Source: https://dev.mysql.com/doc/refman/8.0/en/nested-join-optimization.html ; https://dev.mysql.com/doc/workbench/en/wb-relationship-tools.html


In my experience I have found it's usually faster to run several queries, especially when retrieving large data sets.

When interacting with the database from another application, such as PHP, there is the argument of one trip to the server over many.

There are other ways to limit the number of trips made to the server and still run multiple queries that are often not only faster but also make the application easier to read - for example mysqli_multi_query.

I'm no novice when it comes to SQL, I think there is a tendency for developers, especially juniors to spend a lot of time trying to write very clever joins because they look smart, whereas there are actually smart ways to extract data that look simple.

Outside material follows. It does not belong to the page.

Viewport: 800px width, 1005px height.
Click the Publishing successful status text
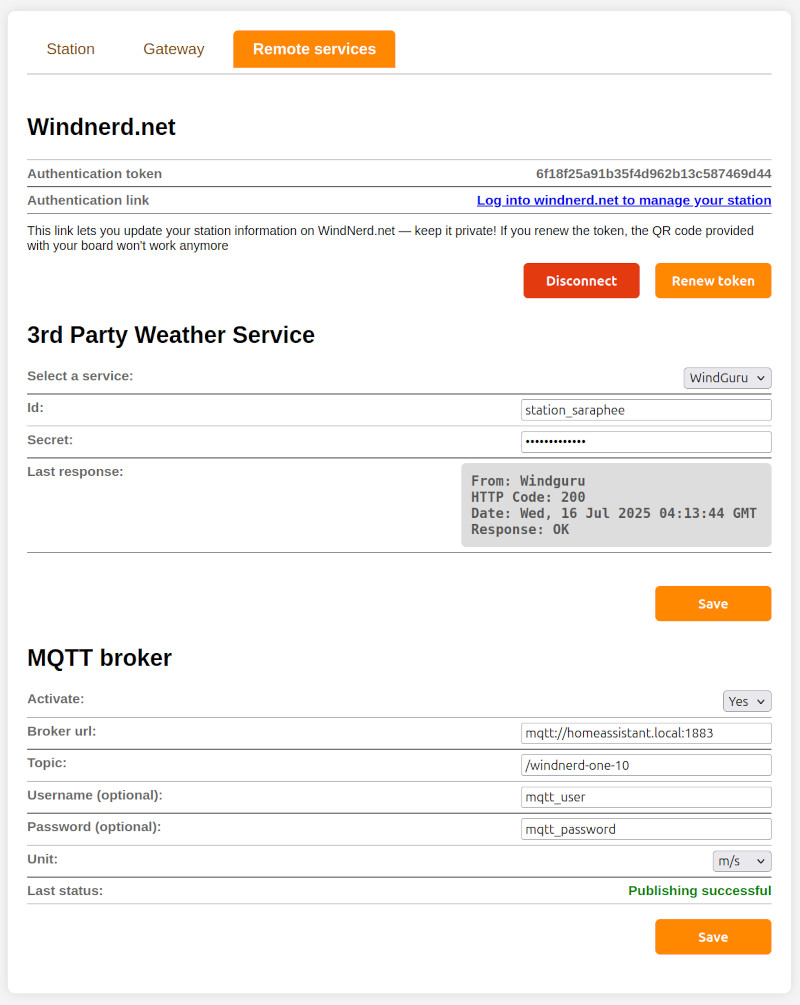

The last paragraph was a personal opinion, but I hope this helps. I do agree with the others though who say you should benchmark. Neither approach is a silver bullet.


I actually came to this question looking for an answer myself, and after reading the given answers I can only agree that the best way to compare DB queries performance is to get real-world numbers because there are just to many variables to be taken into account BUT, I also think that comparing the numbers between them leads to no good in almost all cases. What I mean is that the numbers should always be compared with an acceptable number and definitely not compared with each other.

I can understand if one way of querying takes say 0.02 seconds and the other one takes 20 seconds, that's an enormous difference. But what if one way of querying takes 0.0000000002 seconds, and the other one takes 0.0000002 seconds ? In both cases one way is a whopping 1000 times faster than the other one, but is it really still "whopping" in the second case ?

Bottom line as I personally see it: if it performs well, go for the easy solution.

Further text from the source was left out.